Mole Valley District Council (MVDC) has been reliably using its DataCore SANsymphony-V solution for the past five years, ensuring throughout that MVDC’s 300 internal council customers retain full access to an optimal infrastructure, applications and IT services, in order to fulfil their busy roles from within the Dorking based IT Department. MVDC’s IT Service Design Manager, Saeed Foroughi, comments reflectively on the benefits of achieving such an enduring foundation: “We support over 50 essential applications across the various parts of the Council, most of which are deemed critical to successful civic operations. With such a number of departmental applications, performance and resiliency cannot be compromised. Failover, when it has occurred, remains seamless and automatic, with the other side of the mirror resuming the primary load and no disruption to services.” The process is so seamless that frequently Mole Valley only notice that it has happened when a visual inspection highlights that the transition has occurred. That’s software defined working at its best.
MVDC today operates in a virtualised server and storage environment, having gone through the consolidation journey from physical to virtual five years ago, with the assistance and advice of trusted DataCore certified partner, Adapto. Back then, the landscape looked somewhat different, with over 90 physical servers running alongside HP direct attached storage with frequent hardware refreshes required. Today, the consolidated server rooms hold just 30 physical servers alongside 100 VMs running VMware ESX server virtualisation platform with DataCore’s SANsymphony-V software defined storage platform robustly supporting the virtual landscape, in a synchronously mirrored configuration across 2 nodes providing non-disruptive and automated failover and failback operations in a high availability configuration, with a third asynchronous offsite replication location for Disaster Recovery.
“We have enjoyed a longstanding relationship with DataCore that spans across many years, way before Software Defined Storage became a mainstream term; after we realised that the clever part of storage emanates almost entirely from the software layer. The primary reasons that we selected SANsymphony-V haven’t really changed from what we experience today – to ultimately decrease cost and increase scalability and reliability. Adoption of DataCore’s SDS platform has certainly kept us away from costly hardware refreshes and endless cycles of appliance purchasing and today we have complete freedom of choice as to which disks and storage we provision, so we select storage that is entirely suited to task and not to incumbent brand.”

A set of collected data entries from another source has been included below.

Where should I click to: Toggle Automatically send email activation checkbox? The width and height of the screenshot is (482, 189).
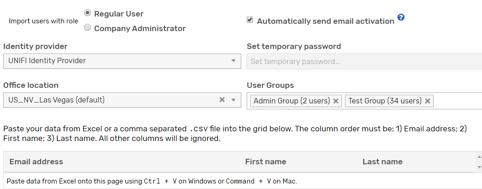(250, 20)
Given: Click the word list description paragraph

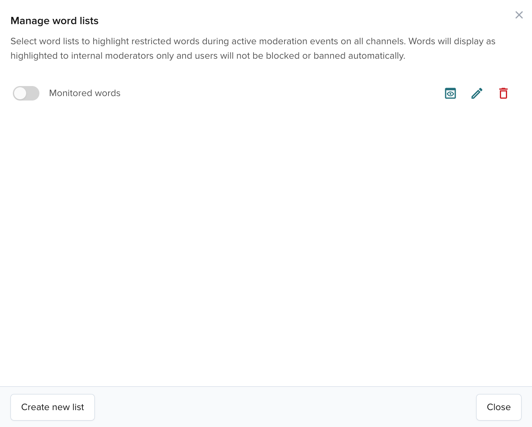Looking at the screenshot, I should 253,48.
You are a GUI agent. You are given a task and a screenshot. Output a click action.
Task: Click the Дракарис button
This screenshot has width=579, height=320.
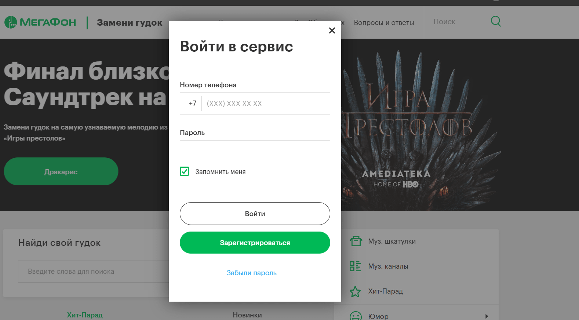61,172
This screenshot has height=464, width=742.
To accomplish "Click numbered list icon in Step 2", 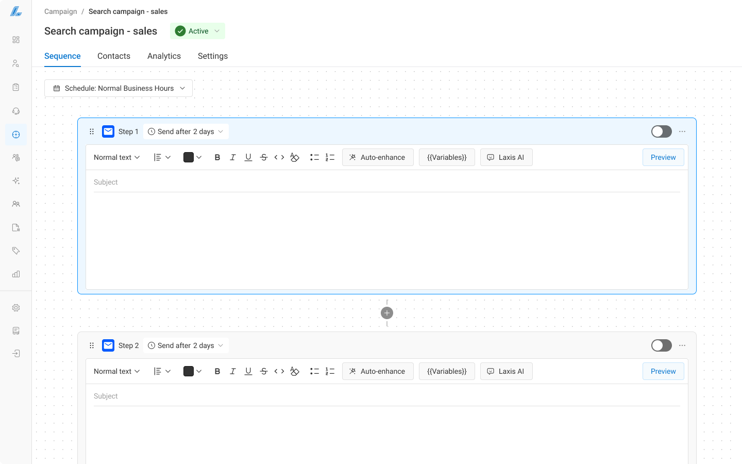I will [330, 371].
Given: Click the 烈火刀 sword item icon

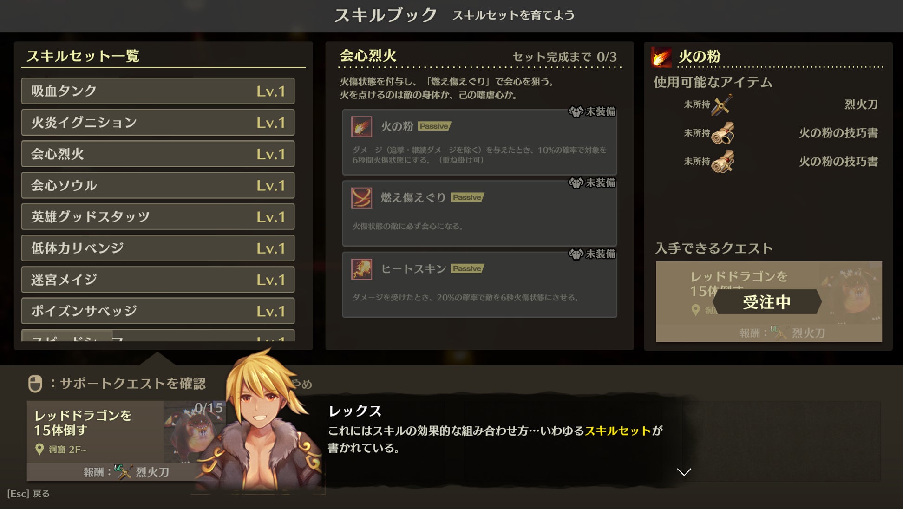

Running on a pair of rack mounted HP ProLiant DL 380 servers with Windows Server 2008 R2, Mole Valley’s core 25TB of data remains fully protected, assured, and highly performant. For speed of processing of applications and data reporting, SANsymphony-V continues to enhance the internal user experience by using RAM-based caching to overcome I/O bottlenecks to help applications to run faster.
When Mole Valley requires additional performance, the organisation can either add more RAM to the storage virtualisation servers, add additional servers, or gain performance through the integration of flash storage to the storage pool by adding cost-effective SSD cards. With DataCore’s auto-tiering technology, a real-time intelligent mechanism that continuously positions data on the appropriate class of storage based on how frequently the data is accessed, the most intensive applications are processed by the fastest available storage, further improving response times and optimising the efficient usage of available storage resources. The result is superior application performance and lower total cost of ownership (TCO) across the entire storage architecture.
Other resource gains have been made using the power of DataCore’s SANsymphony-V to help the ICT Department make savvy procurement decisions on forward disk purchases through the creation of storage pools that maximise disk usage. All disk are allocated as virtual disks, but when there are demand spikes, spare disk is reassigned from the pool, so over provisioning has become an issue of the past. The inbuilt monitoring of the platform identifies storage usage and allows mapping to document the most appropriate levels of storage to be apportioned.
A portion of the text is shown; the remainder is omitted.